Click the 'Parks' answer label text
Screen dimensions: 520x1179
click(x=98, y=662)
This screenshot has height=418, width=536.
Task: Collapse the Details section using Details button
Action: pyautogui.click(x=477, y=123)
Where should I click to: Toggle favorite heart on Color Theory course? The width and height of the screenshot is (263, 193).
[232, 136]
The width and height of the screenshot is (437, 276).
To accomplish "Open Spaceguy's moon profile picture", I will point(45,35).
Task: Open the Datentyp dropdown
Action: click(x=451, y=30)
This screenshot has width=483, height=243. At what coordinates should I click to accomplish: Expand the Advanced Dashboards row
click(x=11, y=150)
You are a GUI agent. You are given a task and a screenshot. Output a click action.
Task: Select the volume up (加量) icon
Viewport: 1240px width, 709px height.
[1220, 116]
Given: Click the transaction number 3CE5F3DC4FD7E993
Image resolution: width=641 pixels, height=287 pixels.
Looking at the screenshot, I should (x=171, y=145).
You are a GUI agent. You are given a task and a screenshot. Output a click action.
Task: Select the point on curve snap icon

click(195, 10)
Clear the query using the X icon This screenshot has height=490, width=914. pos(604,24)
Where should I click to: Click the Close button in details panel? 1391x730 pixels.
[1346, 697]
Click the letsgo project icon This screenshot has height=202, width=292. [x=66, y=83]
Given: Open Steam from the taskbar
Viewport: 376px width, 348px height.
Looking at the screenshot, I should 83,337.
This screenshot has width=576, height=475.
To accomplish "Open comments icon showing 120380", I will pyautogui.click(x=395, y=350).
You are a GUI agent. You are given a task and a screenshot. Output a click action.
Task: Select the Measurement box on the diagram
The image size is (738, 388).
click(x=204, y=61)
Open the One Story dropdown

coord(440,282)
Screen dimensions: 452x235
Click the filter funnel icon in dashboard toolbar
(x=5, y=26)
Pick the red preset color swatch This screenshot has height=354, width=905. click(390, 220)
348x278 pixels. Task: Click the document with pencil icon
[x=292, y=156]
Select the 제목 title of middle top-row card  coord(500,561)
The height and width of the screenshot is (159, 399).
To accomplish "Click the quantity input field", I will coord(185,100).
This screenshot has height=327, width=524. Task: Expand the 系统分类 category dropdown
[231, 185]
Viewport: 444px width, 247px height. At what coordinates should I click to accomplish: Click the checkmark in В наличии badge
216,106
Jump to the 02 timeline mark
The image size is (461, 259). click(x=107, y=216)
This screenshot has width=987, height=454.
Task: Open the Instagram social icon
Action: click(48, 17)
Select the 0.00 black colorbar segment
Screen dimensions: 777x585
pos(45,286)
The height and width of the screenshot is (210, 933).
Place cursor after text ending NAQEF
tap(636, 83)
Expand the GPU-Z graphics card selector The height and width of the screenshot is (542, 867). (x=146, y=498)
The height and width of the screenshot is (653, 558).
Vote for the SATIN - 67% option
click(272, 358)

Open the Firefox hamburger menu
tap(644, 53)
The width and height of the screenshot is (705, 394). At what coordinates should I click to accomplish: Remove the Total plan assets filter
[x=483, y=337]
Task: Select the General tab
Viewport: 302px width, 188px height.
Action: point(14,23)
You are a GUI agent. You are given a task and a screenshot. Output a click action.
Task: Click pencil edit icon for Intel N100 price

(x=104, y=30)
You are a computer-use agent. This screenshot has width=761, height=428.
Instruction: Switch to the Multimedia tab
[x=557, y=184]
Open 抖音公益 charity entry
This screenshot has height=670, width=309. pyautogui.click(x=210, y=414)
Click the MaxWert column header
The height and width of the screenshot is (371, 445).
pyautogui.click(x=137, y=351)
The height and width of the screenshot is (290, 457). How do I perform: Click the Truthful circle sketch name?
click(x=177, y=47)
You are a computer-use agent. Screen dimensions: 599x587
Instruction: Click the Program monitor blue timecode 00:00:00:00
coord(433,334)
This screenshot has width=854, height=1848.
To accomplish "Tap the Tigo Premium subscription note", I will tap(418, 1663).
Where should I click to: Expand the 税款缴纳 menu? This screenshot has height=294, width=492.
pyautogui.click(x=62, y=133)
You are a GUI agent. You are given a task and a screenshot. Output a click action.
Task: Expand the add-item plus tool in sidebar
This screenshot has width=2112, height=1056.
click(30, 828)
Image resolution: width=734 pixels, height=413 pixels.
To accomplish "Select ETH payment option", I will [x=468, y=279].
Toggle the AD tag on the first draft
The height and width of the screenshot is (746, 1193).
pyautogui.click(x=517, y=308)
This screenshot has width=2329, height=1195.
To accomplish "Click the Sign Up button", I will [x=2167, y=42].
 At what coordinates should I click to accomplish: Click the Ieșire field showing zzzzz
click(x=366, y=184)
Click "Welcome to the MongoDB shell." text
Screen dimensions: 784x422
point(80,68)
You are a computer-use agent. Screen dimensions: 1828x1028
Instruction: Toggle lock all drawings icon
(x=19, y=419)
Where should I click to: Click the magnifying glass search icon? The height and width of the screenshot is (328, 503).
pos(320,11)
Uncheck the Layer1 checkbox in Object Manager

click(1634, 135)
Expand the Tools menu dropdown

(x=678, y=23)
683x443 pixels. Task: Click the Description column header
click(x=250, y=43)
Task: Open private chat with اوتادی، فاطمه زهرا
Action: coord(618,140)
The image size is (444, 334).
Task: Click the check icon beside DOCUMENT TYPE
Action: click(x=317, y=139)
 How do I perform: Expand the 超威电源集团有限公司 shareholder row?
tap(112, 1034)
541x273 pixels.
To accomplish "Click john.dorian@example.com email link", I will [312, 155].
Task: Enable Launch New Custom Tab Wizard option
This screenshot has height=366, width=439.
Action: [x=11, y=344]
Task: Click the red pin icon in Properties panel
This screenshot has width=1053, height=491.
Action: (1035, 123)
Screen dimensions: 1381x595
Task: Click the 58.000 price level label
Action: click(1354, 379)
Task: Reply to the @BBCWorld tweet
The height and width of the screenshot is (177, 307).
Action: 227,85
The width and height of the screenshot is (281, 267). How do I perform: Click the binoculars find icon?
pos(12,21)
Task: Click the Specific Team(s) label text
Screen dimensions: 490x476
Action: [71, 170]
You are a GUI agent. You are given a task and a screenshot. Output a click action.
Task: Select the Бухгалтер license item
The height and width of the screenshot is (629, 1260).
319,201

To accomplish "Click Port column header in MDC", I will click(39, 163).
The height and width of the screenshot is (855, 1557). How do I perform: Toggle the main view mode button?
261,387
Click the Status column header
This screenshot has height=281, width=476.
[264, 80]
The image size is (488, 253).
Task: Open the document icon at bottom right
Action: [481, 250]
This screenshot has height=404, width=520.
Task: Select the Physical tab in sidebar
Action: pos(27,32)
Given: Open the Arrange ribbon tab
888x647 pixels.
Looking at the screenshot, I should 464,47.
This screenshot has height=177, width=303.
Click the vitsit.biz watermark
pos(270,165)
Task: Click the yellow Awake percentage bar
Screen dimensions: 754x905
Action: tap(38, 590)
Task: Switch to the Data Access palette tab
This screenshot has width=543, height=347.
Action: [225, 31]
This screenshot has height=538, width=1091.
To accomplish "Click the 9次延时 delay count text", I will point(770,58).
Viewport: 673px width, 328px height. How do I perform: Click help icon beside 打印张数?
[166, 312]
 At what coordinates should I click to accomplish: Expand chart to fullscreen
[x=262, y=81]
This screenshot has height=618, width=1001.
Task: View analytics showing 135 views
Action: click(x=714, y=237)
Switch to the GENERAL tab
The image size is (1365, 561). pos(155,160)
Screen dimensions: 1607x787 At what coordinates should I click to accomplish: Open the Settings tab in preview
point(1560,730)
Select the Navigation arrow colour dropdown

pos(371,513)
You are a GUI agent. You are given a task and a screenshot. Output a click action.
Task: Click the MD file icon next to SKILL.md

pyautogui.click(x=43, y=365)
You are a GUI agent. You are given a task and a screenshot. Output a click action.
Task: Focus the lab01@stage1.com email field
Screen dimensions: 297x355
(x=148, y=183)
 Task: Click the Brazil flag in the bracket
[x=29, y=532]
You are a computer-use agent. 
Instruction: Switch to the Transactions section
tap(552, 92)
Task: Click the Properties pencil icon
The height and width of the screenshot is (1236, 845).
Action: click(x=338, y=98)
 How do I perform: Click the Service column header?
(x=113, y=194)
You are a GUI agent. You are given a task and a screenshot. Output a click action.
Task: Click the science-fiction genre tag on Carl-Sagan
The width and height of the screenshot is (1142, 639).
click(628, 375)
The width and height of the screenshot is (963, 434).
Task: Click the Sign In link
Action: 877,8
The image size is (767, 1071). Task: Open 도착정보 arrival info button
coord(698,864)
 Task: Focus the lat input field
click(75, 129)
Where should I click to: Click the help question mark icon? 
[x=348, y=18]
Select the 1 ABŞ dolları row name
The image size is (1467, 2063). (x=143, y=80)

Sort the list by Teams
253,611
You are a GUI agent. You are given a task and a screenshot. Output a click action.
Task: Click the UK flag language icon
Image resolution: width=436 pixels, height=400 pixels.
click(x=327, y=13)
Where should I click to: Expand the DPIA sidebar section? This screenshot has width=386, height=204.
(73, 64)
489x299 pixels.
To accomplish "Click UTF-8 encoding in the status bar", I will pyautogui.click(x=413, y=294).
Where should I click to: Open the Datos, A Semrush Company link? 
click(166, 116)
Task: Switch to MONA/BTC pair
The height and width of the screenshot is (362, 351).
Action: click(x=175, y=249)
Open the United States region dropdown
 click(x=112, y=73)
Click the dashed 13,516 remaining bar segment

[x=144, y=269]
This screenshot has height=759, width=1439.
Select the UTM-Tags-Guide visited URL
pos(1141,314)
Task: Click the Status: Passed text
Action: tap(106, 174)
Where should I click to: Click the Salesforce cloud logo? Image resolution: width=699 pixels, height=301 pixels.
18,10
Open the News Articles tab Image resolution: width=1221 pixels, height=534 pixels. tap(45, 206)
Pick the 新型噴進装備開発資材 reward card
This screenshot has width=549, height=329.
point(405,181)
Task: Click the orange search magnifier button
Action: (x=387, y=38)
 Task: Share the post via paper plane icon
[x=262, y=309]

### WHAT IS BEING ASKED
Taking the records above, retype every line from the one with "Click the letsgo" down to the one with "The height and width of the screenshot is (210, 933).", exactly and with nothing else.

### EXPECTED OUTPUT
Click the letsgo project icon This screenshot has height=202, width=292. [x=66, y=83]
Given: Open Steam from the taskbar
Viewport: 376px width, 348px height.
Looking at the screenshot, I should 83,337.
This screenshot has width=576, height=475.
To accomplish "Open comments icon showing 120380", I will pyautogui.click(x=395, y=350).
You are a GUI agent. You are given a task and a screenshot. Output a click action.
Task: Select the Measurement box on the diagram
The image size is (738, 388).
click(x=204, y=61)
Open the One Story dropdown

coord(440,282)
Screen dimensions: 452x235
Click the filter funnel icon in dashboard toolbar
(x=5, y=26)
Pick the red preset color swatch This screenshot has height=354, width=905. click(390, 220)
348x278 pixels. Task: Click the document with pencil icon
[x=292, y=156]
Select the 제목 title of middle top-row card  coord(500,561)
The height and width of the screenshot is (159, 399).
To accomplish "Click the quantity input field", I will coord(185,100).
This screenshot has height=327, width=524. Task: Expand the 系统分类 category dropdown
[231, 185]
Viewport: 444px width, 247px height. At what coordinates should I click to accomplish: Click the checkmark in В наличии badge
216,106
Jump to the 02 timeline mark
The image size is (461, 259). click(x=107, y=216)
This screenshot has width=987, height=454.
Task: Open the Instagram social icon
Action: click(48, 17)
Select the 0.00 black colorbar segment
Screen dimensions: 777x585
pos(45,286)
The height and width of the screenshot is (210, 933).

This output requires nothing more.